I wish to say a few words about suffering. Do not be afraid, beloved reader, that I am going to carry you into rooms from which the light is excluded, and which are strangers to any sound above a whisper, or the casual movement of some of the phials on the mantel-piece. I am going to speak of suffering in its strict sense of pain,—bodily pain,—and sickness is not necessarily accompanied with pain. I cannot regard your sick man as a real sufferer. His fever rages, and he tosses from side to side as if he were suffering punishment with Dives; but from the incoherent phrases which escape from his parched lips, you learn that his other self is rapt in the blissfulness that enfolds Lazarus. He prattles childishly of other lands and scenes—he thinks himself surrounded by friends whose faces once were grateful to his sight, but who long since fell before the power with which he is struggling—or he fancies himself metamorphosed into a favourite character in some pleasant book which he has lately read. After a time he wakes forth from his delirium, but he cannot even then be called a sufferer. On the contrary, his situation, even while he is so entirely dependent upon those around him, is really the most independent one in the world. His lightest wish is cared for as if his life were the price of its non-accomplishment. All his friends and kinsmen, and neighbours whom he hardly knows by sight, vie with each other in trying to keep pace with his returning appetite. He is the absolute monarch of all he surveys. There is no one to dispute his reign. The crown of convalescence is the only one which does not make the head that wears it uneasy. He has nothing to do but to satisfy his longings for niceties, to listen to kind words from dear friends, to sleep when he feels like it, and to get better. I am afraid that we are all so selfish and so enslaved by our appetites, that the period of convalescence is the pleasantest part of life to most of us.

Therefore I shut out common sickness, fevers, and the like, from any share in my observations on suffering.
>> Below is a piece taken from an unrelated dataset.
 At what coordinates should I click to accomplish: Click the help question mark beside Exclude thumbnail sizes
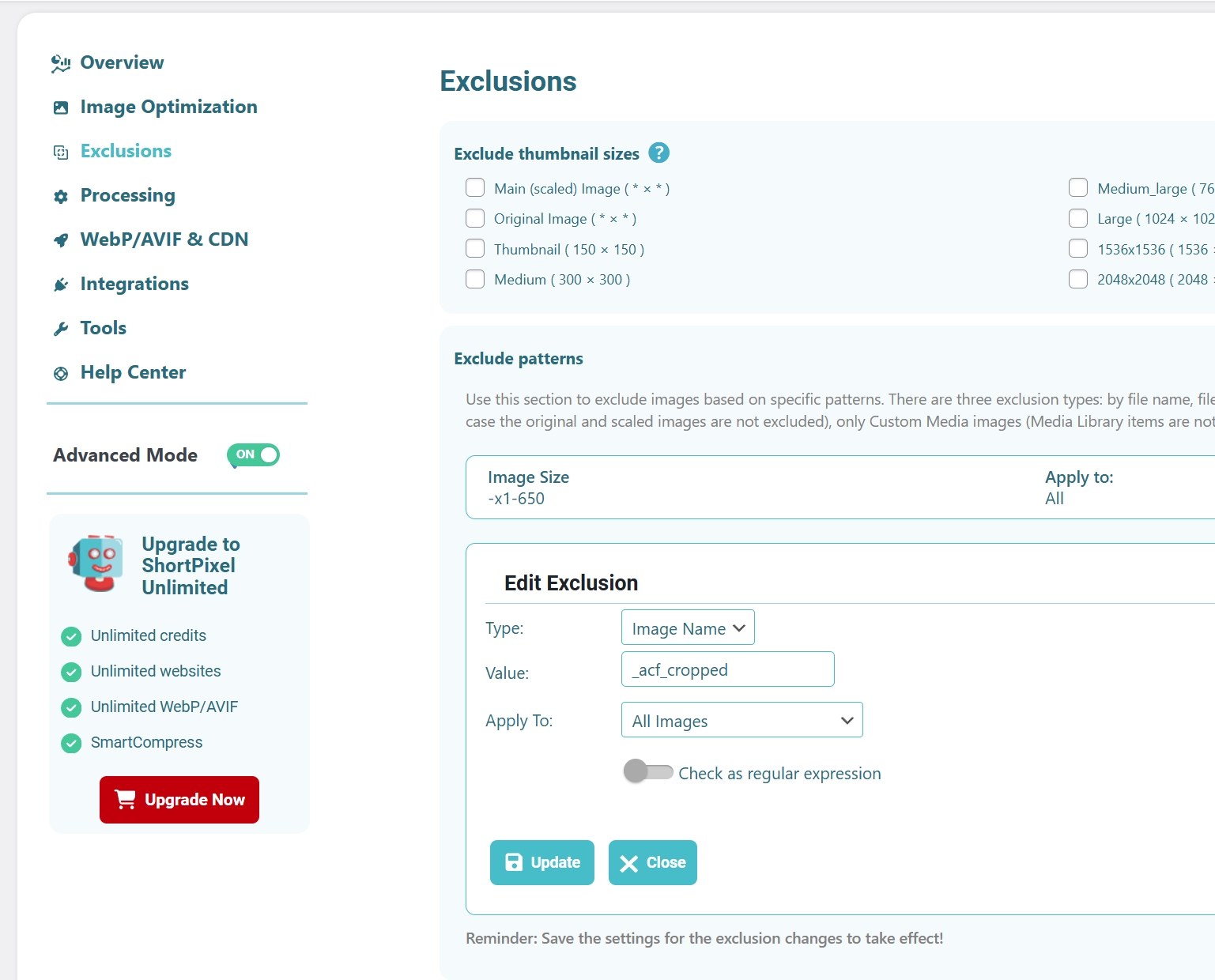[x=659, y=153]
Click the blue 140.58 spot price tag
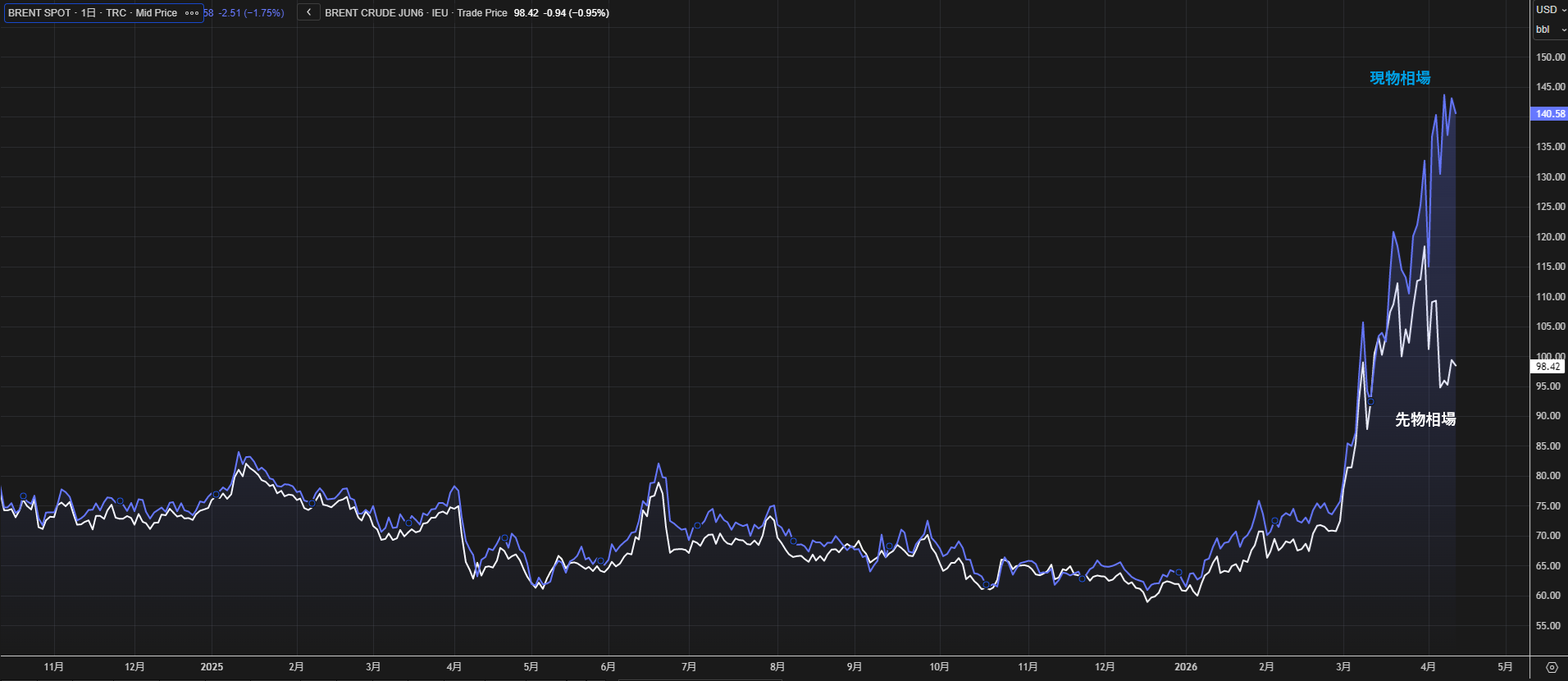Screen dimensions: 1568x681 pyautogui.click(x=1549, y=114)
If you ask me what I should be willing to consider real bodily pain,—since I am unwilling to allow that ordinary sick men participate in it,—I should say that you can find it in a good, old-fashioned attack of rheumatism or gout. I think it was Horace Walpole who said that these two complaints were very much alike, the difference between them being this: that rheumatism was like putting your hand or foot into a vice, and screwing it up as tight as you possibly can, and gout was the same thing, only you give the screw one more turn. It is no flattery to speak of the victim to either of these disorders as a sufferer. The rheumatic gout is a complaint which possesses all the advantages and peculiarities which its compound title denotes. It unites in itself all the potentiality of gout and all the ubiquity of rheumatism. Its characteristics have been impressed upon me in a manner that sets at defiance that weakness of memory which generally accompanies old age. Sharp experience, increasing in sharpness as my years pile up, makes that complaint a specialty among my acquirements. These stinging, burning, cutting pains deserve the superlative case, if any thing does. Language (that habitual bankrupt) is reduced to a most abject state when called upon to describe rheumatic gout. The disease does not seem to feel satisfied with poisoning your blood by its aciduousness, it makes your flesh tingle and burn, and, like the late Duke of Wellington, does not rest until it has conquered the bony part. The very bone seems to be crumbling wherever the demon of gout pinches. There are moments in the life of every gouty man when it seems as if nothing would be so refreshing as to indulge for a while in the use of that energetic diction, savouring more of strength than of righteousness, which is common among cavalry troops and gentlemen of the seafaring profession, but which, in society, is considered to be a little in advance of the prejudices of the age. No higher encomium could be passed upon a gouty man than to say that, with all his torments, he never swore, and was seldom petulant. But there are very few whose merits deserve this canonization.